Another example would be dependency injection, where the names of the types used for the dependencies are often provided in configuration files: the DI framework then has to use reflection to construct all the components involved, finding constructors and/or properties along the way.
It is used whenever you (=your method/your class) doesn't know at compile time the type should instantiate or the method it should invoke.
Also, many frameworks use reflection to analyze and use your objects. For example:
hibernate/nhibernate (and any object-relational mapper) use reflection to inspect all the properties of your classes so that it is able to update them or use them when executing database operations
you may want to make it configurable which method of a user-defined class is executed by default by your application. The configured value is String, and you can get the target class, get the method that has the configured name, and invoke it, without knowing it at compile time.
parsing annotations is done by reflection
A typical usage is a plug-in mechanism, which supports classes (usually implementations of interfaces) that are unknown at compile time.

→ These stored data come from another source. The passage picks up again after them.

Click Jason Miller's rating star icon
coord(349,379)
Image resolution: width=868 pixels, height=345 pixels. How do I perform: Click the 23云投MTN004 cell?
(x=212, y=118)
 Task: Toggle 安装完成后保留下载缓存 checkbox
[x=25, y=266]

You can use reflection for automating any process that could usefully use a list of the object's methods and/or properties. If you've ever spent time writing code that does roughly the same thing on each of an object's fields in turn -- the obvious way of saving and loading data often works like that -- then that's something reflection could do for you automatically.
The most common applications are probably these three:
Serialization (see, e.g., .NET's XmlSerializer)

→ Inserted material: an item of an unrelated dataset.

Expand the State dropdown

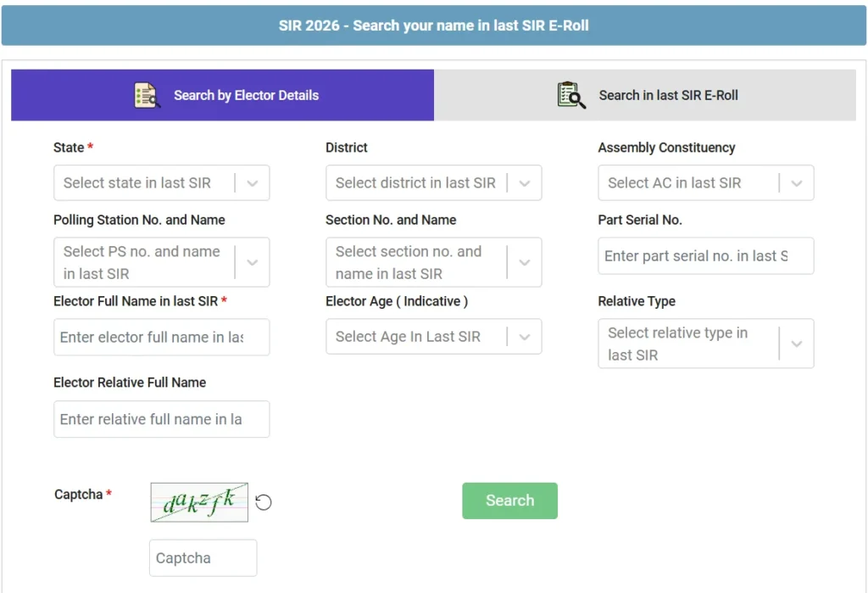point(148,183)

Generation of widgets for editing objects' properties (e.g., Xcode's Interface Builder, .NET's dialog designer)
Factories that create objects with arbitrary dependencies by examining the classes for constructors and supplying suitable objects on creation (e.g., any dependency injection framework)
Using reflection, you can very easily write configurations that detail methods/fields in text, and the framework using these can read a text description of the field and find the real corresponding field.
e.g. JXPath allows you to navigate objects like this:
//company[#name='Sun']/address
so JXPath will look for a method getCompany() (corresponding to company), a field in that called name etc.
You'll find this in lots of frameworks in Java e.g. JavaBeans, Spring etc.
It's useful for things like serialization and object-relational mapping. You can write a generic function to serialize an object by using reflection to get all of an object's properties. In C++, you'd have to write a separate function for every class.
I have used it in some validation classes before, where I passed a large, complex data structure in the constructor and then ran a zillion (couple hundred really) methods to check the validity of the data. All of my validation methods were private and returned booleans so I made one "validate" method you could call which used reflection to invoke all the private methods in the class than returned booleans.
This made the validate method more concise (didn't need to enumerate each little method) and garuanteed all the methods were being run (e.g. someone writes a new validation rule and forgets to call it in the main method).
After changing to use reflection I didn't notice any meaningful loss in performance, and the code was easier to maintain.
in addition to Jons answer, another usage is to be able to "dip your toe in the water" to test if a given facility is present in the JVM.
Under OS X a java application looks nicer if some Apple-provided classes are called. The easiest way to test if these classes are present, is to test with reflection first
some times you need to create a object of class on fly or from some other place not a java code (e.g jsp). at that time reflection is useful.